Eighteen trials were identified. Pooled results showed a significant reduction in failure rate (risk difference, -.12, 95% confidence interval [CI], -.18 to -.06), number of attempts (risk reduction, 1.41, 95% CI, 1.15-1.67), and arterial puncture rate (risk difference, -.07, 95% CI, -.10 to -.03). The number of successful venous cannulations on first attempt were higher using ultrasound (risk difference,.24, 95% CI,.08-.39). No difference was found in time to insertion. Significant heterogeneity of study results was found for most analyses.

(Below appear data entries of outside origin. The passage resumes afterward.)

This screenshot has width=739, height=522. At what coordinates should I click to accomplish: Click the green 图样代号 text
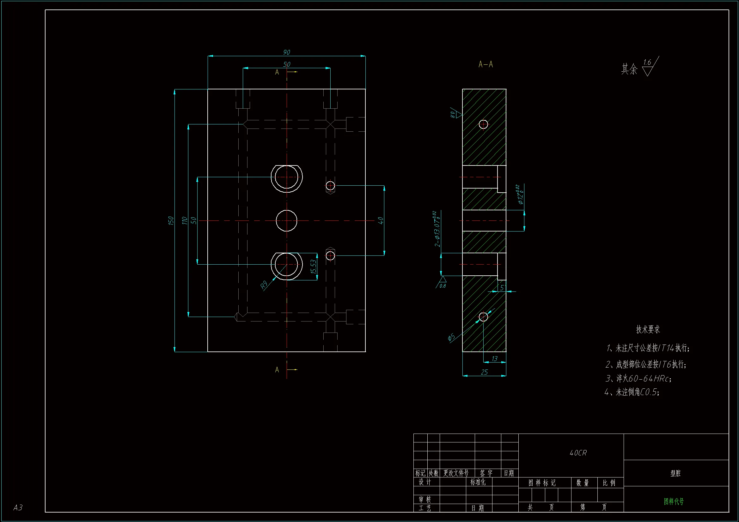tap(674, 501)
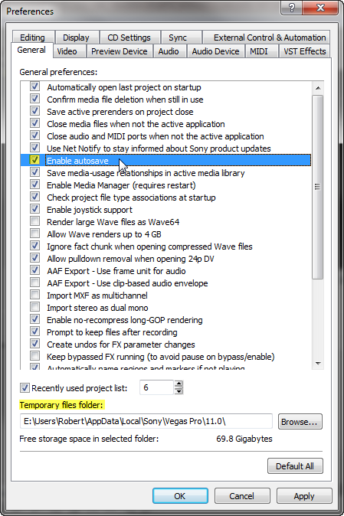
Task: Uncheck Enable joystick support
Action: click(x=34, y=209)
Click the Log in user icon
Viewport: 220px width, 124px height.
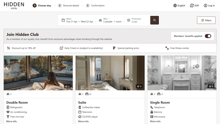(206, 6)
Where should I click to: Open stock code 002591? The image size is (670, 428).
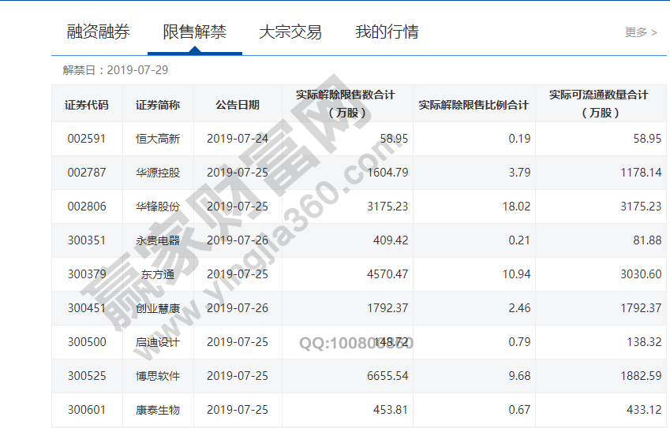tap(87, 139)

Subgroup analyses suggested that ultrasound improved outcomes most convincingly using external probes, for internal jugular vein cannulation, and when used by clinicians less experienced at line placement.

CONCLUSIONS

Adoption of real-time ultrasound to guide CVC placement has the potential to improve successful line placement and minimized complications. It can improve patient safety. However, there are significant cost concerns and the reported adverse events are generally minor and easy to treat. Before creating study protocols to increase usage of this technology, both current usage and cost effectiveness should be determined.

摘要

背景

中心静脉导管(CVC)置入是重症患者护理的重要组成部分,但采用传统体表标志法时会伴随较高的发病率。实时超声引导置管技术应运而生,旨在降低相关发病率。

目的

本文有两个目的。其一,确定实时超声引导下CVC置入相对于单纯使用体表标志法的相对有效性。其二,探讨未来增加该技术应用的研究价值。

数据来源

1966年至2001年的Medline数据库、个人文档、两项先前的系统评价以及所选文章的参考文献列表。

研究选择

纳入标准为:(1)研究设计为对照试验;(2)患者需要置入CVC;(3)干预措施为实时超声引导与标准体表标志引导置管;(4)结局指标至少包括以下一项:置管失败、首次尝试成功、尝试次数、置管时间或并发症发生率。

数据综合

共识别出18项试验。汇总结果显示,失败率显著降低(风险差值为-0.12,95%置信区间[CI]为-0.18至-0.06)、尝试次数减少(风险降低1.41,95%CI为1.15至1.67)以及动脉穿刺率降低(风险差值为-0.07,95%CI为-0.10至-0.03)。超声引导下首次尝试成功的静脉穿刺次数更多(风险差值为0.24,95%CI为0.08至0.39)。置管时间无差异。大多数分析发现研究结果存在显著异质性。亚组分析表明,使用外部探头、进行颈内静脉置管以及由置管经验较少的临床医生操作时,超声引导最能显著改善结局。

结论

采用实时超声引导CVC置入有可能提高置管成功率并减少并发症。它可提高患者安全性。然而,成本问题较为突出,且报告的不良事件通常较轻且易于处理。在制定增加该技术应用的研究方案之前,应先确定当前的应用情况及成本效益。